[Recorded data]
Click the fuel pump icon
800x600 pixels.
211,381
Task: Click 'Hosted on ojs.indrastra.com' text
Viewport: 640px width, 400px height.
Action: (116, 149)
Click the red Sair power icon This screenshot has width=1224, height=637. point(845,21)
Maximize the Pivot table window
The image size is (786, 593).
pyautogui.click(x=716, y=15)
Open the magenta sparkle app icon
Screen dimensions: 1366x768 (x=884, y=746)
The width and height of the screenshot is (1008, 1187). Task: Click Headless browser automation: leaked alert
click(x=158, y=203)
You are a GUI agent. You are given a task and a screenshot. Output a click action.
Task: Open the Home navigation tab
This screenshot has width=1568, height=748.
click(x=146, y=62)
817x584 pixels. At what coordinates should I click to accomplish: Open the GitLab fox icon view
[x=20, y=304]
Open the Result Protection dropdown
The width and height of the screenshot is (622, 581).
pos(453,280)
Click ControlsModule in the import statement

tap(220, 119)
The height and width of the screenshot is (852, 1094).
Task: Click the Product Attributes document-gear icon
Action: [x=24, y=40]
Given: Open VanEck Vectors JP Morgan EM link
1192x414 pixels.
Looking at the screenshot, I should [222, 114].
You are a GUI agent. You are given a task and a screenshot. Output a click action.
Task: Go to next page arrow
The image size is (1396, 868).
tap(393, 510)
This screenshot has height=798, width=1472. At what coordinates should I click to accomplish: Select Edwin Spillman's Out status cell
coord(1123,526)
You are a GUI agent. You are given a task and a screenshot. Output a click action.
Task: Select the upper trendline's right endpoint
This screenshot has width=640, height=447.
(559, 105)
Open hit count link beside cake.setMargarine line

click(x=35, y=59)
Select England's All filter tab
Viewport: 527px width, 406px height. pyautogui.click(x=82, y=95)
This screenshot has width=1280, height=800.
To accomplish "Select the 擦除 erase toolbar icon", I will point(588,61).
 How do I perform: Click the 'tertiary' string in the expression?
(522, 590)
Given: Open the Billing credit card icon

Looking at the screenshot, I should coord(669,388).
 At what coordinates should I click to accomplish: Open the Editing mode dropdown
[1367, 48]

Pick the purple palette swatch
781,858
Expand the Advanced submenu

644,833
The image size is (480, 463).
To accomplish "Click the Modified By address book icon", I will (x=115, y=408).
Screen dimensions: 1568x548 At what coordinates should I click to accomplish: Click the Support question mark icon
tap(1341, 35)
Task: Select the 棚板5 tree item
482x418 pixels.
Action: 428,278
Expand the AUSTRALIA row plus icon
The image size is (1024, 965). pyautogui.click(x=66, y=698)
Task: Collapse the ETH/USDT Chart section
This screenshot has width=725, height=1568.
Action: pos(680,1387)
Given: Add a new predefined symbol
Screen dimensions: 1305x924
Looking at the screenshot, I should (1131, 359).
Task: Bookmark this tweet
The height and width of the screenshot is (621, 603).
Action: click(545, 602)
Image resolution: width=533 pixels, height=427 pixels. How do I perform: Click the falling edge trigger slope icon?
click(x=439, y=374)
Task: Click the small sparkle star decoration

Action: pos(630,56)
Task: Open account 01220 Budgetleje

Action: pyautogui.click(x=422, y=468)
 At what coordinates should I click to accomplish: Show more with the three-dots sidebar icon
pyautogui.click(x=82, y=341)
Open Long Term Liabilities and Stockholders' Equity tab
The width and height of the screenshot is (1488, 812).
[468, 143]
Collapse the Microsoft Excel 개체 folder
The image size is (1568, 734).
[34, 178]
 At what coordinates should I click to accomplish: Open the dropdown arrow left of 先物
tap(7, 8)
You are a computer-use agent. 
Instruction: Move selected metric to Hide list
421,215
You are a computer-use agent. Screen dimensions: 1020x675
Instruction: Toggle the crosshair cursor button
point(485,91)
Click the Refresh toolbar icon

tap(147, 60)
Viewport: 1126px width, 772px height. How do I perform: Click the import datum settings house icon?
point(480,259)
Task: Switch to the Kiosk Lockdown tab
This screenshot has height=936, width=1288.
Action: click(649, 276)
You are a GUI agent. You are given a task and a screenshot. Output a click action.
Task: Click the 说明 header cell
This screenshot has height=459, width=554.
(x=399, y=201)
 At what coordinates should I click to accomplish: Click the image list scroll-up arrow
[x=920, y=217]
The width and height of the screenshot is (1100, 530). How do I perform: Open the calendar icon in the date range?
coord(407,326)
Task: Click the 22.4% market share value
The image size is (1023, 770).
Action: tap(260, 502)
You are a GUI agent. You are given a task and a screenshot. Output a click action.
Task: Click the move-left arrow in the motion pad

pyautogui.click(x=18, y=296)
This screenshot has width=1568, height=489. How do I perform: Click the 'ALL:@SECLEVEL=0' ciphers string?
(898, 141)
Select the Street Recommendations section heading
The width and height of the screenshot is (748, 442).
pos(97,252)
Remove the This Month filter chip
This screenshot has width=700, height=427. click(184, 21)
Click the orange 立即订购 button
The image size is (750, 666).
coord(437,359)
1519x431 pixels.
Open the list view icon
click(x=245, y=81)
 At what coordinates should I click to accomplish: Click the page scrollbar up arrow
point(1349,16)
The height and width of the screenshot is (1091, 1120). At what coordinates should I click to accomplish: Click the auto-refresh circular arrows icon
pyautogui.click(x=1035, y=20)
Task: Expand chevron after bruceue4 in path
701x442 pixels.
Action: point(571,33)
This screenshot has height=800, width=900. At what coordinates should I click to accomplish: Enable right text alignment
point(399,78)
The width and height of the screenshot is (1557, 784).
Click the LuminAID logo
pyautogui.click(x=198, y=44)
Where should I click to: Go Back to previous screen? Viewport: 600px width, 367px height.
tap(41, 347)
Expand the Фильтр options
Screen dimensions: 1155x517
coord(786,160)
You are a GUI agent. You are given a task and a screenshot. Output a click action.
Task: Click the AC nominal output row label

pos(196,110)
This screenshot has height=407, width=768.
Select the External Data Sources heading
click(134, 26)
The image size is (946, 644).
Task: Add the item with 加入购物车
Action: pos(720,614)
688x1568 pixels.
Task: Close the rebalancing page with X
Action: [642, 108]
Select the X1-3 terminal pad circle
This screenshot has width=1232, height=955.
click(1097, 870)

## [Problem description]
Which of the lines above hold the string "section"? Pick each of them out.

## [Answer space]
Task: Collapse the ETH/USDT Chart section
Select the Street Recommendations section heading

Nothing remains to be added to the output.